> [WORK REQUIRED]:
Retype everything in the Tibetan Plateau proposal below from "Why is this" down to "the world's population.", keeping every word and punctuation mark unchanged.

> [TEXT BLOCK]:
---------------

Is Climate Change on the Tibetan Plateau Driven by Land Use/Cover Change?
Objective: The goal of this proposal is to address the degree to which long-term temperature changes on the Tibetan Plateau (TP) are influenced by land use and land cover changes. If we are able to quantify this component of climate warming and find support for our hypothesis that temperature increases are primarily driven by surface processes related to changes in land cover, this will then enable us to pursue a full research proposal and a more comprehensive analysis of land surface processes on the TP.
Background and importance
Similar to high-latitude regions of the Northern Hemisphere, high-altitude areas seem to be especially susceptible to global climate change and have been shown to have warmed more, and perhaps sooner, than the rest of the globe. The TP in particular has been argued to be a harbinger of climate change due to its early and accelerated warming. Anthropogenic greenhouse gas forcing is generally considered to be the main cause of the observed warming in high-elevation areas. However, evaluating the degree to which greenhouse gas loading contributes to the warming is difficult because topography (especially on the TP, which has the most complex terrain on the globe) is too poorly resolved in general circulation models. Models overlook many of the climatological details of mountain regions, making it difficult to evaluate the consequences of climate change on the hydrology, glaciers, or ecosystems.
Like elsewhere on the globe, an equally important anthropogenic component to climate change may be land cover and land use changes on the TP. These local–regional surface effects related to agriculture and urbanization potentially outweigh greenhouse gas forcing. In fact, our recent research has shown that plateau-averaged station records, biased toward low-lying populated regions, show a warming trend of 0.16°C decade-1 over the last 50+ years. However, plateau-wide trends from an independent data source free of surface contamination indicate no trend. This has led us to hypothesize that, indeed, land use/cover change (LUCC) could largely account for the reported warming on the TP.
Why is this important?
The TP plays a prominent role in the Asian monsoon system by acting as an anomalous midtropospheric heat source. Additionally, seven of the world's largest rivers originate on the plateau, and changes in this region are thus crucial for the water resources of most of the Asian continent. Climate change on the TP is arguably of heightened importance, as it impacts the livelihood of more than half of the world's population.

---------------

> [GIVEN DATA]:

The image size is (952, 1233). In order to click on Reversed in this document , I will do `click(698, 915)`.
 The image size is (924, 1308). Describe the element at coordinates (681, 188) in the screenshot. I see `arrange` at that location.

---------------

> [TASK RESULT]:
Why is this important?
The TP plays a prominent role in the Asian monsoon system by acting as an anomalous midtropospheric heat source. Additionally, seven of the world's largest rivers originate on the plateau, and changes in this region are thus crucial for the water resources of most of the Asian continent. Climate change on the TP is arguably of heightened importance, as it impacts the livelihood of more than half of the world's population.